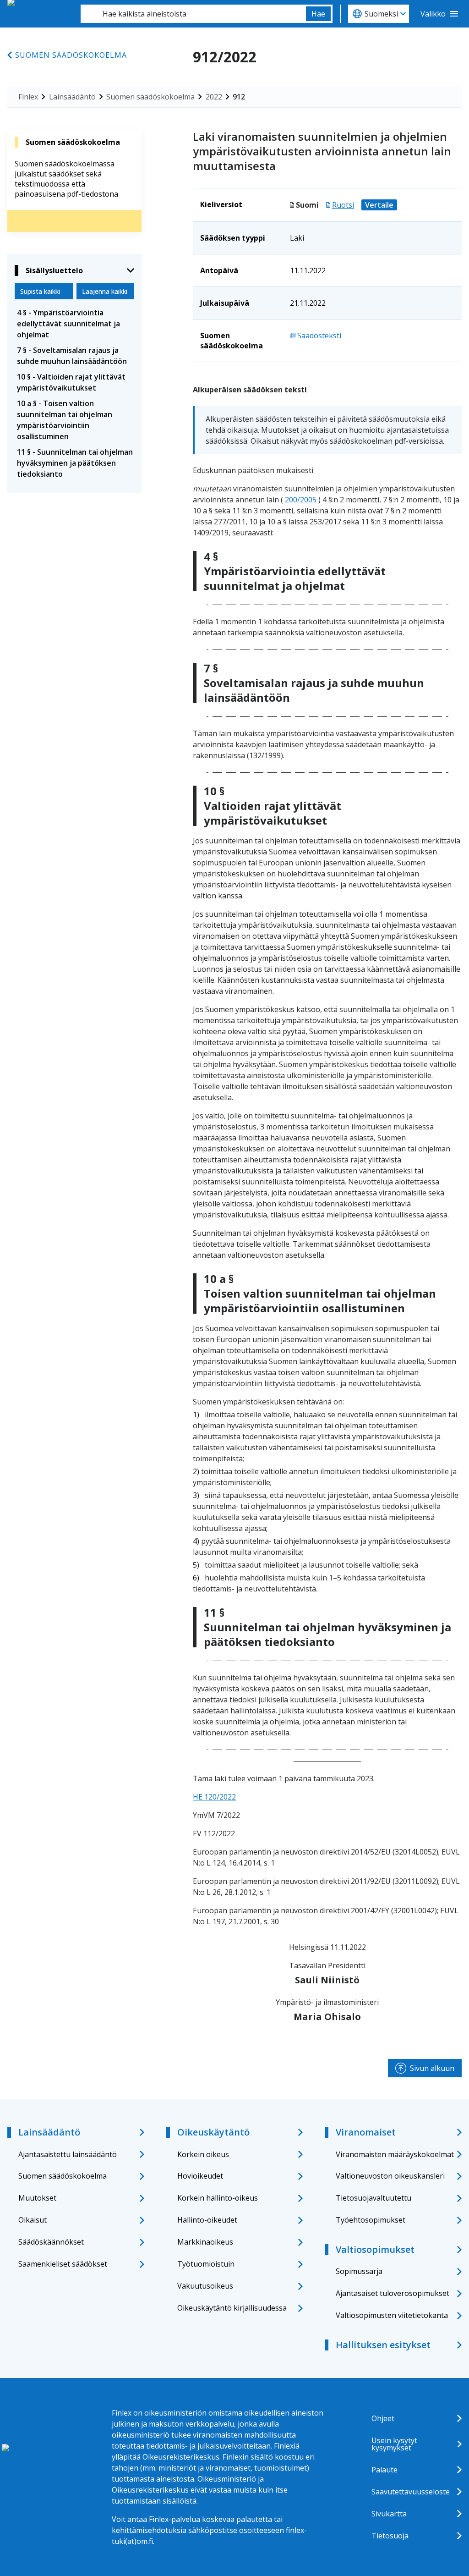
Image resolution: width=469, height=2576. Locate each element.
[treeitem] (74, 323)
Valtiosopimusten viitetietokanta (392, 2315)
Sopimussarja (359, 2271)
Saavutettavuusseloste (410, 2492)
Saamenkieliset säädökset (62, 2264)
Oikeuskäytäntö (213, 2132)
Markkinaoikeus (205, 2242)
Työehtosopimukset (370, 2220)
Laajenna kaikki (104, 291)
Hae (318, 14)
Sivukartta (389, 2514)
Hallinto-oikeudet (207, 2220)
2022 (214, 97)
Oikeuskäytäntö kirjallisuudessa (232, 2308)
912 (239, 97)
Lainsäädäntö (72, 97)
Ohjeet (382, 2418)
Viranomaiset (366, 2132)
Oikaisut (32, 2220)
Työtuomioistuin (205, 2264)
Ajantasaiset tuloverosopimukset (392, 2293)
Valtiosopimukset (375, 2249)
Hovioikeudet (200, 2176)
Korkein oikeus (203, 2154)
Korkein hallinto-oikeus (217, 2198)
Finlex (28, 97)
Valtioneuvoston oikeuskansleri (390, 2176)
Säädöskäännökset (51, 2242)
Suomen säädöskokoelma (71, 55)
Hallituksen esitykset (383, 2345)
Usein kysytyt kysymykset (394, 2444)
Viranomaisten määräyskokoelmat (395, 2154)
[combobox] (193, 14)
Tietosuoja (390, 2536)
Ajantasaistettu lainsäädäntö (67, 2154)
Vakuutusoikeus (205, 2286)
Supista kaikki (40, 291)
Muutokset (37, 2198)
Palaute (384, 2470)
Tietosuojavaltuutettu (373, 2198)
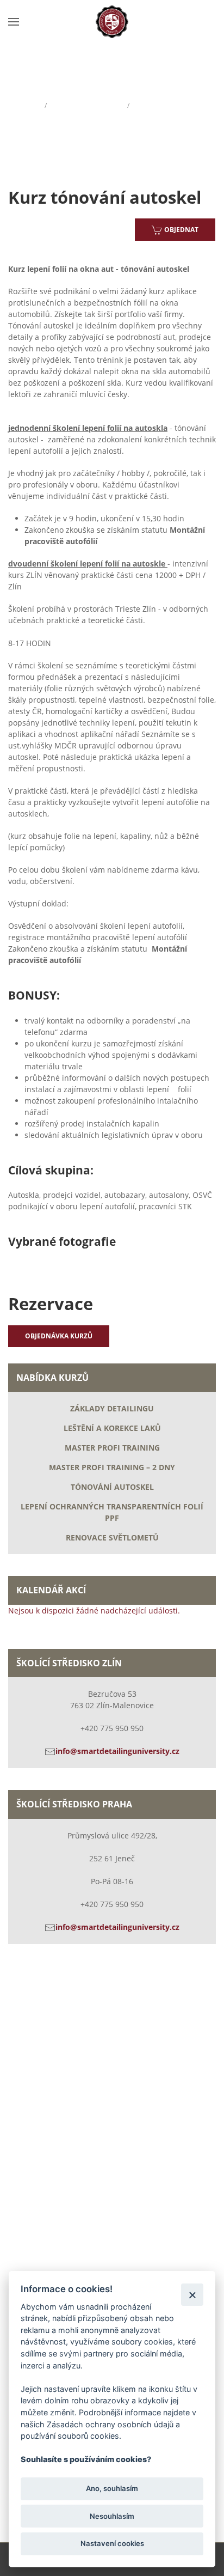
*-*-*
• EXERCISE BRIEF: Return only the lines running from the top of the data to the line that holds "Supista kaikki (40, 291)". Include both of those lines, but skip the pictures.

• ANSWER SPACE:
Image resolution: width=469, height=2576. Locate each element.
[treeitem] (74, 323)
Valtiosopimusten viitetietokanta (392, 2315)
Sopimussarja (359, 2271)
Saavutettavuusseloste (410, 2492)
Saamenkieliset säädökset (62, 2264)
Oikeuskäytäntö (213, 2132)
Markkinaoikeus (205, 2242)
Työehtosopimukset (370, 2220)
Laajenna kaikki (104, 291)
Hae (318, 14)
Sivukartta (389, 2514)
Hallinto-oikeudet (207, 2220)
2022 (214, 97)
Oikeuskäytäntö kirjallisuudessa (232, 2308)
912 (239, 97)
Lainsäädäntö (72, 97)
Ohjeet (382, 2418)
Viranomaiset (366, 2132)
Oikaisut (32, 2220)
Työtuomioistuin (205, 2264)
Ajantasaiset tuloverosopimukset (392, 2293)
Valtiosopimukset (375, 2249)
Hovioikeudet (200, 2176)
Korkein oikeus (203, 2154)
Korkein hallinto-oikeus (217, 2198)
Finlex (28, 97)
Valtioneuvoston oikeuskansleri (390, 2176)
Säädöskäännökset (51, 2242)
Suomen säädöskokoelma (71, 55)
Hallituksen esitykset (383, 2345)
Usein kysytyt kysymykset (394, 2444)
Viranomaisten määräyskokoelmat (395, 2154)
[combobox] (193, 14)
Tietosuoja (390, 2536)
Ajantasaistettu lainsäädäntö (67, 2154)
Vakuutusoikeus (205, 2286)
Supista kaikki (40, 291)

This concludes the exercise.